Bitcoin BTC +0.00% traded at about $65,728 around the time of the announcement, down 2.45% over 24 hours, suggesting the market had not yet priced in a strong reaction to the policy document.
Securities-law clarity and SEC-CFTC coordination have been two of the most persistent demands from the digital-asset industry. Without clear boundaries, projects and exchanges have operated under overlapping and sometimes contradictory guidance from multiple federal agencies, a dynamic the new plan explicitly acknowledges needs resolution.
What comes next in the SEC comment process
Deadline and filing details
Public comments on the draft plan are due by July 2, 2026. Submissions should reference File Number DSP-3. The comment window gives crypto policy stakeholders, from exchanges and token issuers to advocacy groups and individual investors, a formal channel to shape the agency’s digital-asset priorities before the plan is finalized.
The process is particularly relevant as the market continues to evolve rapidly. Prominent investors have begun reallocating crypto portfolios across alternative assets, underscoring the diversity of the ecosystem the SEC is now trying to regulate through a single coherent framework.
Industry reaction
Early industry response has focused on the interagency coordination element. The Digital Chamber noted that coordinated SEC-CFTC rulemaking actions will be critically important to establishing a clear U.S. digital-asset framework.

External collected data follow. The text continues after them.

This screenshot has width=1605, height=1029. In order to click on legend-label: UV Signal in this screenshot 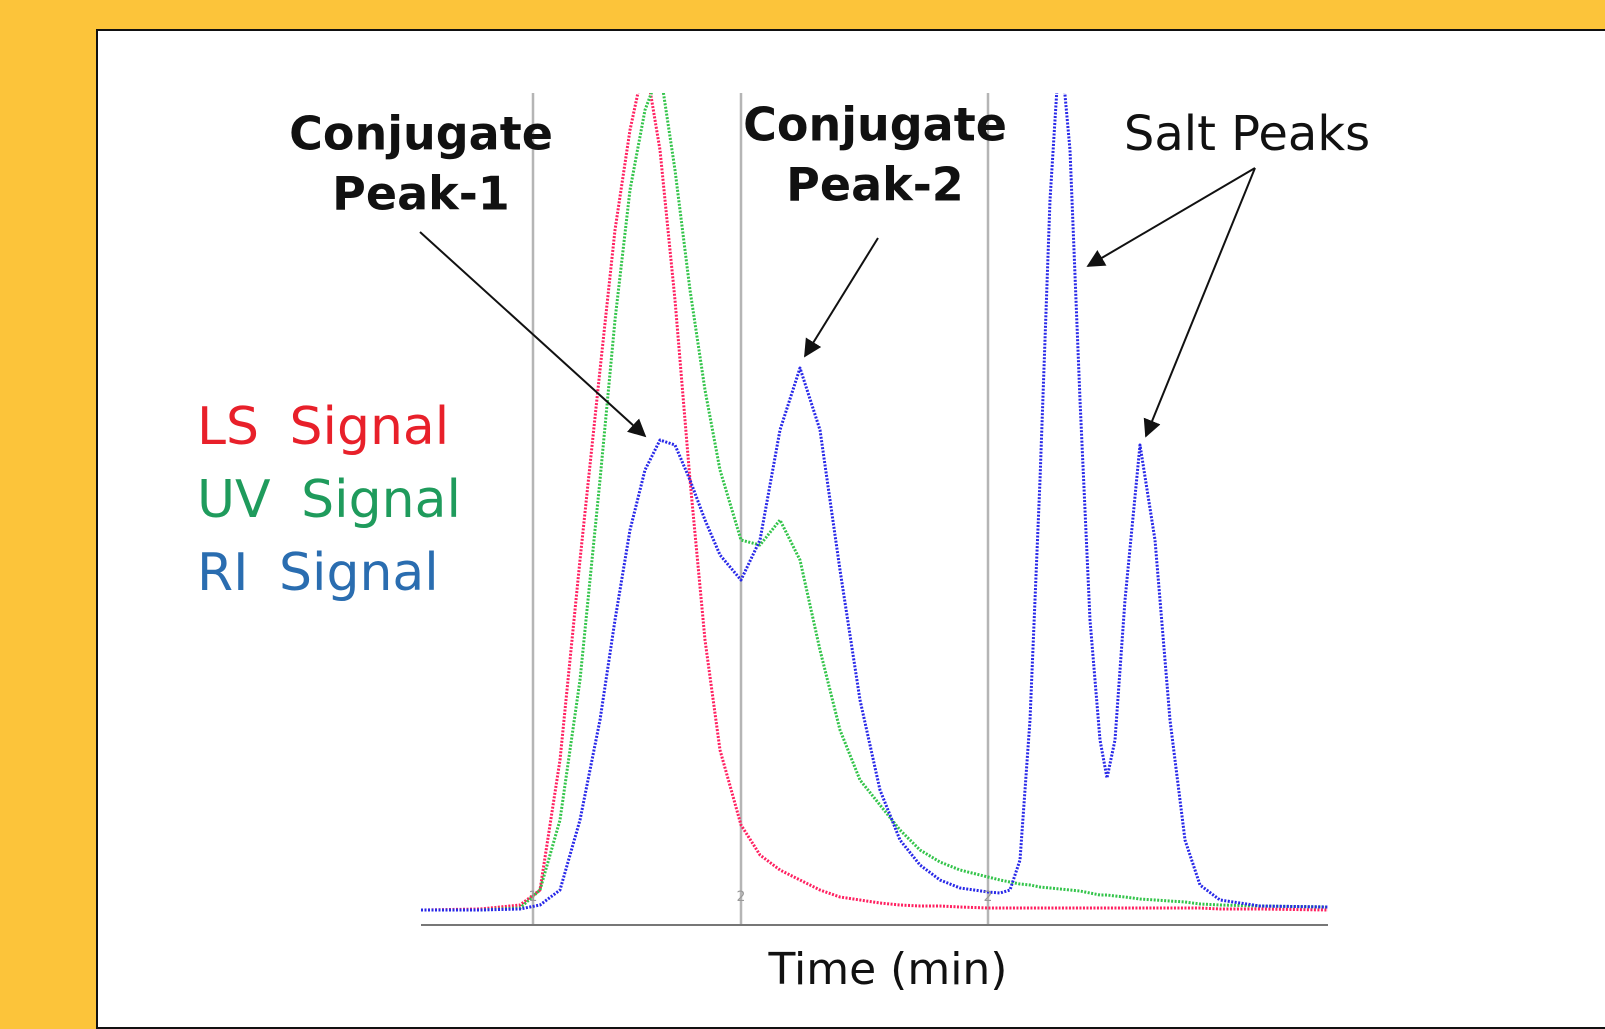, I will do `click(329, 500)`.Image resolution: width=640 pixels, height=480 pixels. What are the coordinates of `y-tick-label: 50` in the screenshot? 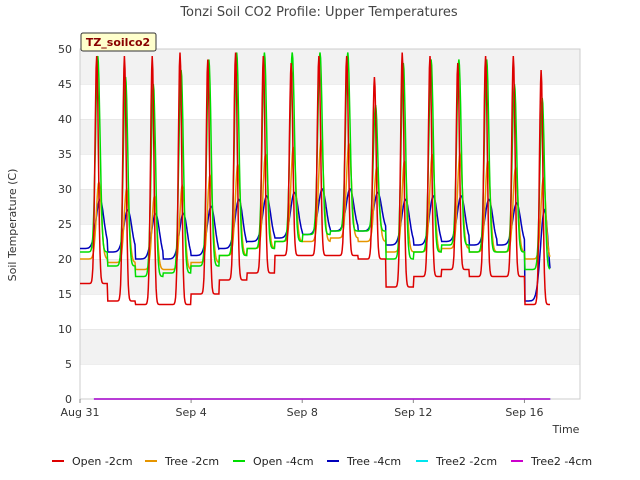 It's located at (65, 50). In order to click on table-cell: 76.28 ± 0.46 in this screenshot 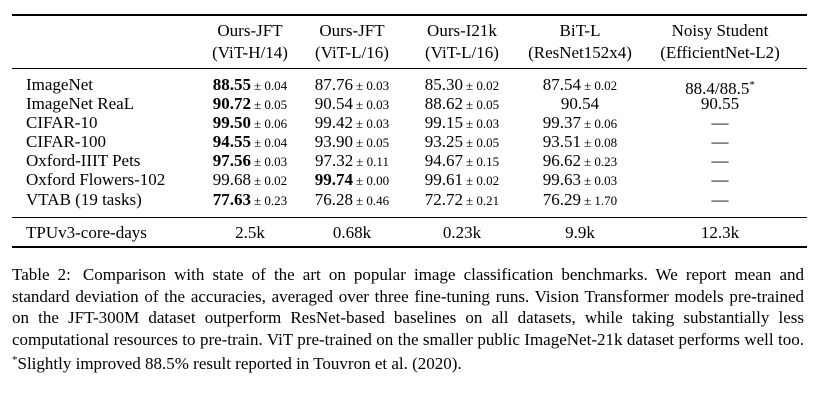, I will do `click(352, 200)`. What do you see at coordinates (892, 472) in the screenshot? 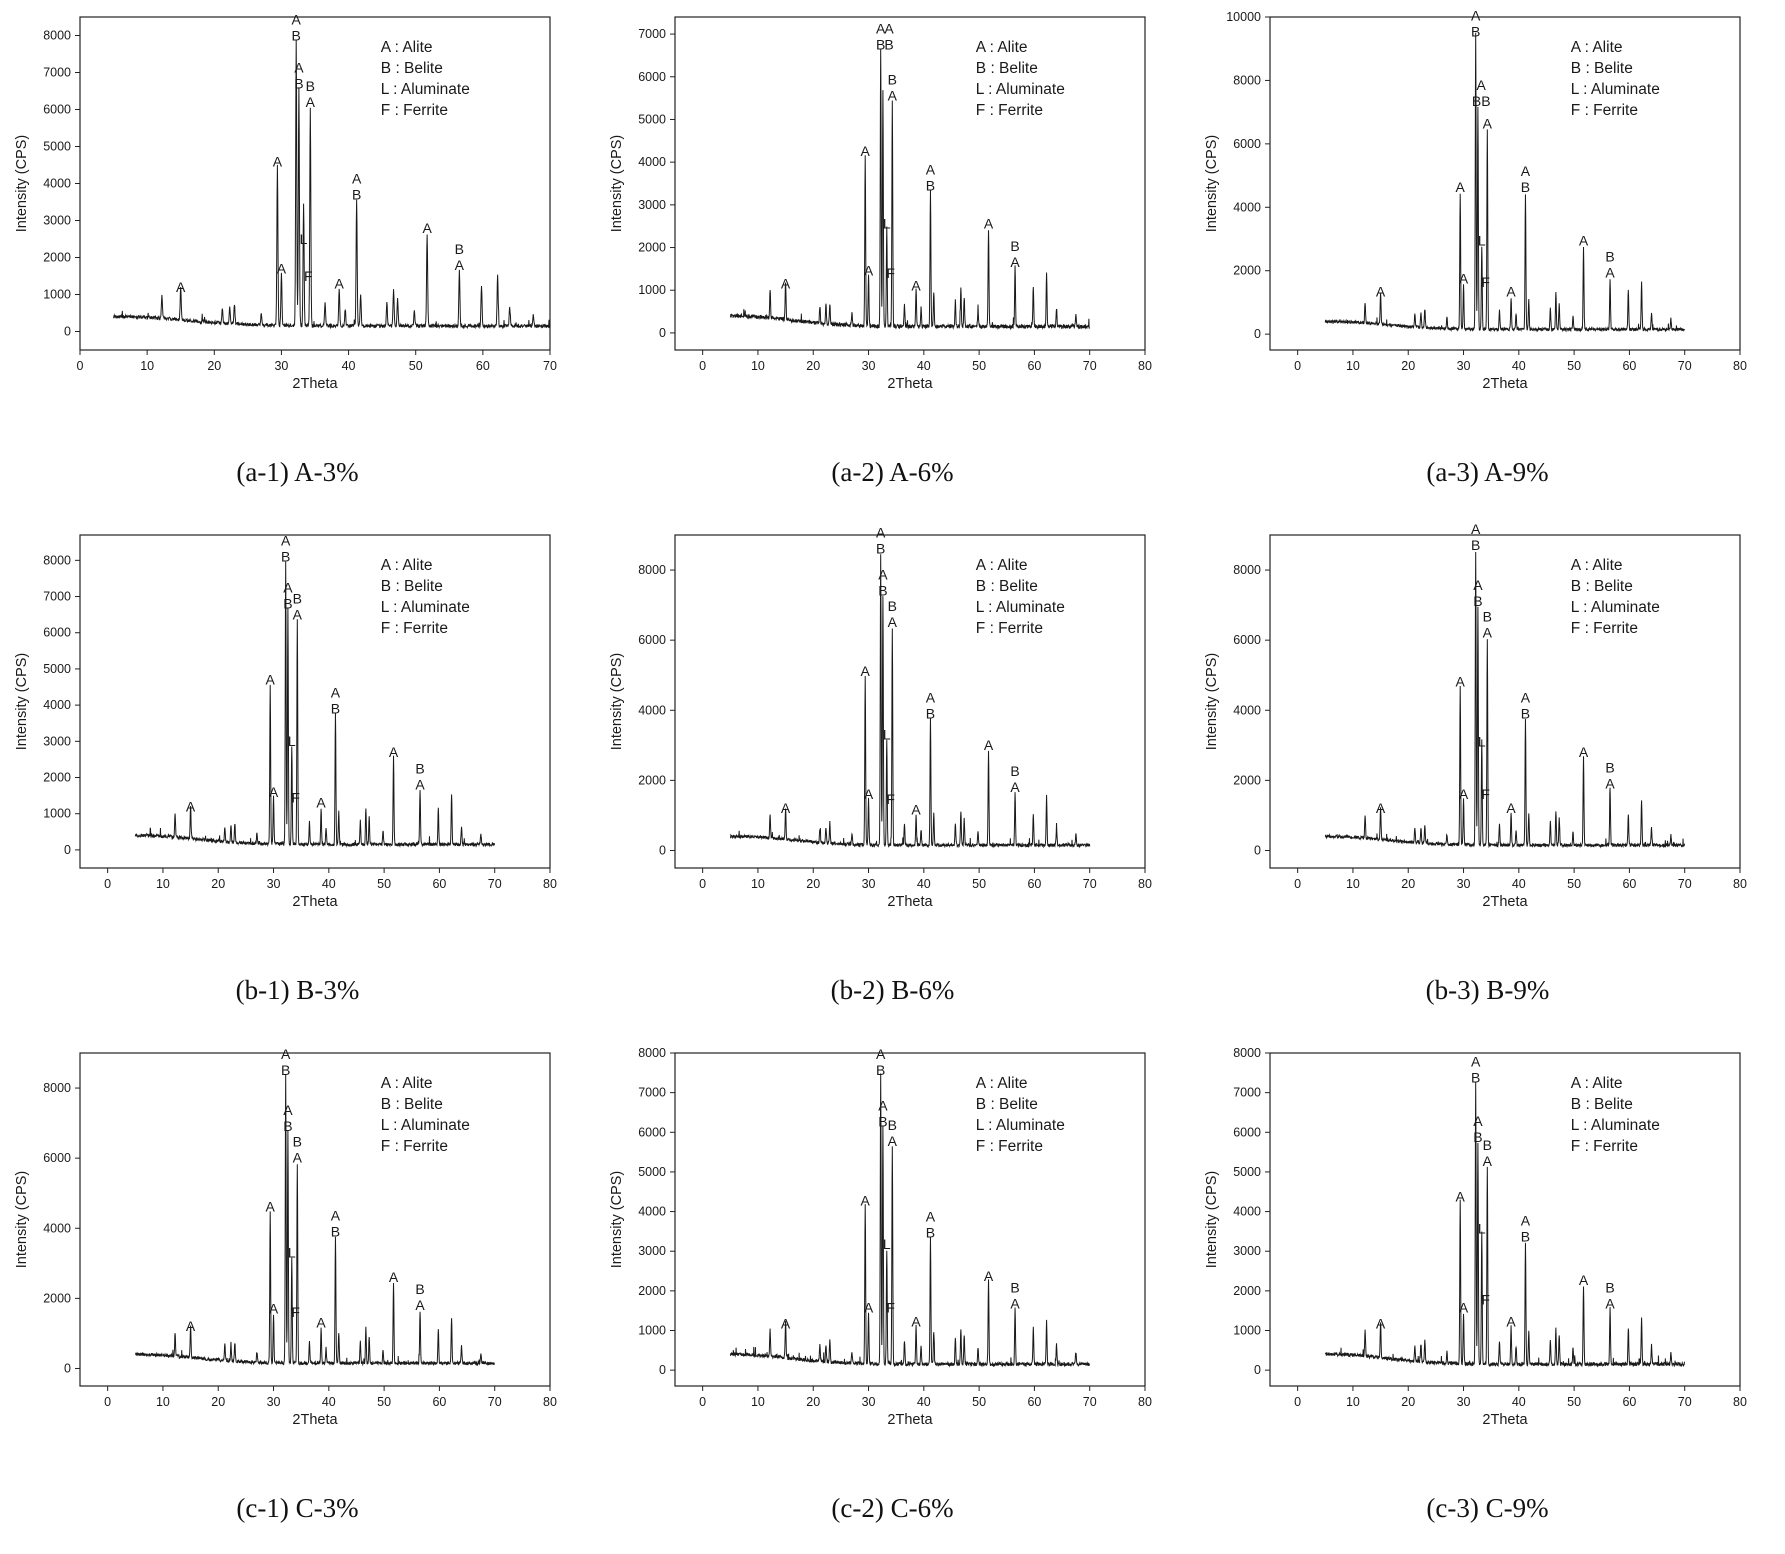
I see `chart-caption: (a-2) A-6%` at bounding box center [892, 472].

“These actions will be critically important to establish a clear framework for the U.S. digital asset industry.”
The final plan, once adopted, will govern SEC priorities through fiscal year 2030. Whether the digital-assets objective translates into concrete rulemaking will depend on the comment process and congressional action on pending crypto legislation.
Disclaimer: This article is for informational purposes only and does not constitute financial or investment advice. Cryptocurrency and digital asset markets carry significant risk. Always do your own research before making decisions.